What is needed -
Please return only the lines between the line with "Task: Click the green zoom window button" and the final line of the entries, both included, and exclude pictures.

[Input for this task Boundary: Start]

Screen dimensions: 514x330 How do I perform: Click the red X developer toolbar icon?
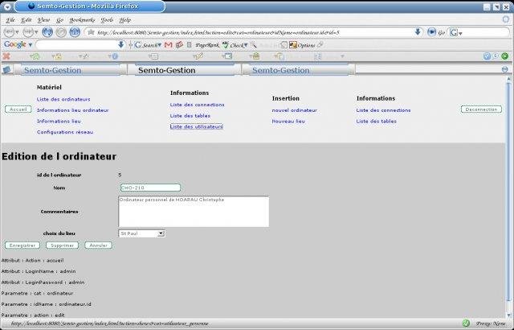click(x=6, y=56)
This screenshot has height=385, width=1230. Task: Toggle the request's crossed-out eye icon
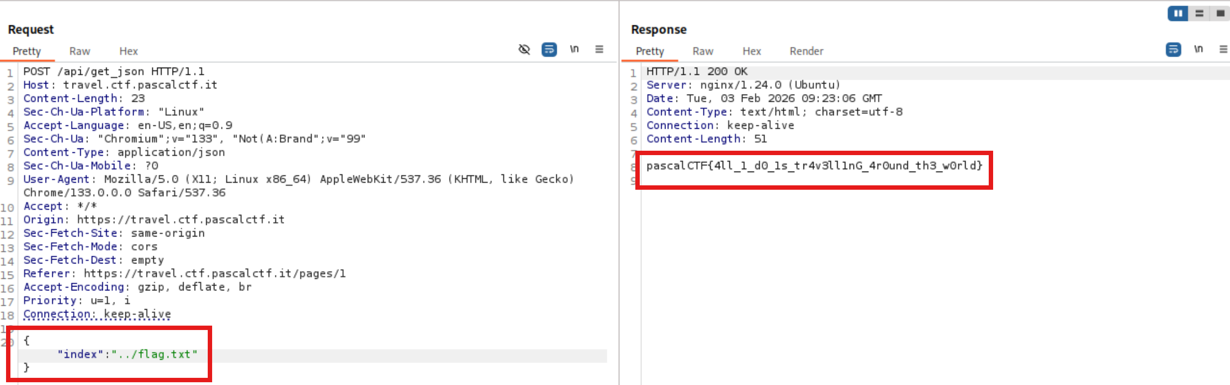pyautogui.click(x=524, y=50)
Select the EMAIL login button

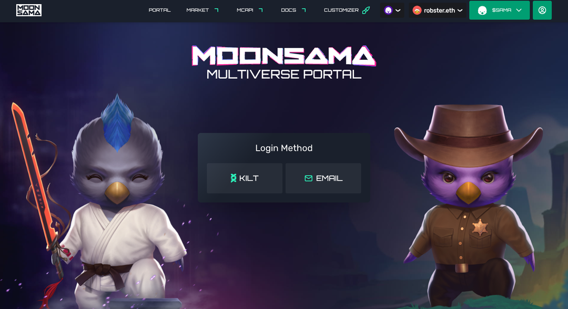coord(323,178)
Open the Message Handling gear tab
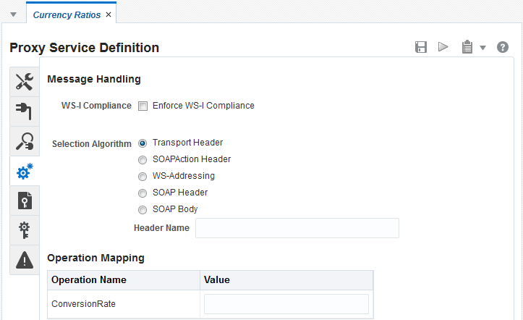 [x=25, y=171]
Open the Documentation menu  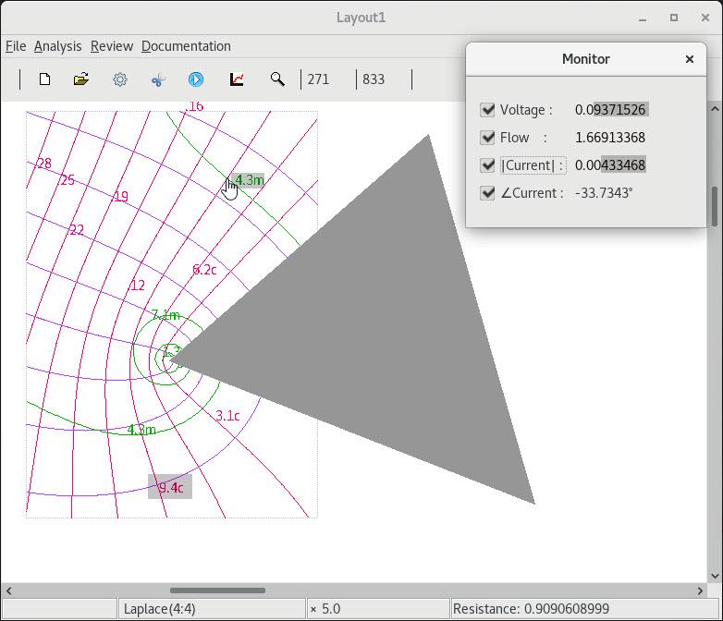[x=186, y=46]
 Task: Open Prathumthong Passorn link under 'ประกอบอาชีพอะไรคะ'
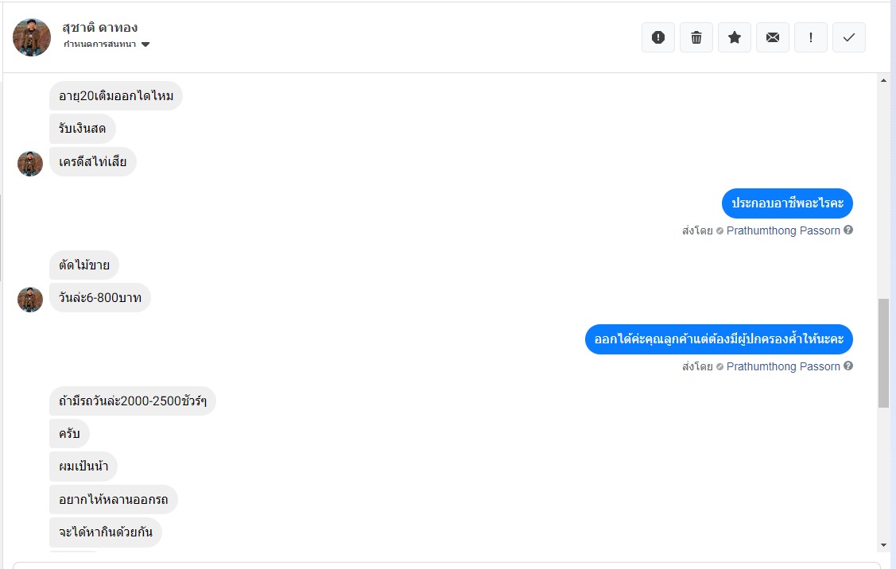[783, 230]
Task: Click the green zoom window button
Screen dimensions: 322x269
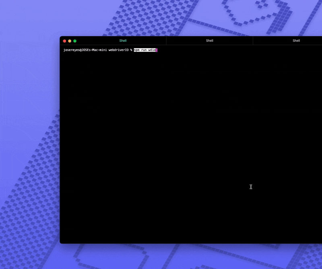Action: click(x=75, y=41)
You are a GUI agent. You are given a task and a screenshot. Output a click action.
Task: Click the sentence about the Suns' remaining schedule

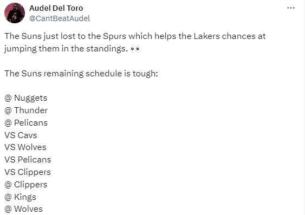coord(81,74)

[Input for this task Boundary: End]

Your solution -
Task: Click the green zoom window button
Screen dimensions: 322x269
Action: click(x=75, y=41)
You are a GUI agent. You are given a task and a screenshot. Output a click action.
Task: Click the sentence about the Suns' remaining schedule

coord(81,74)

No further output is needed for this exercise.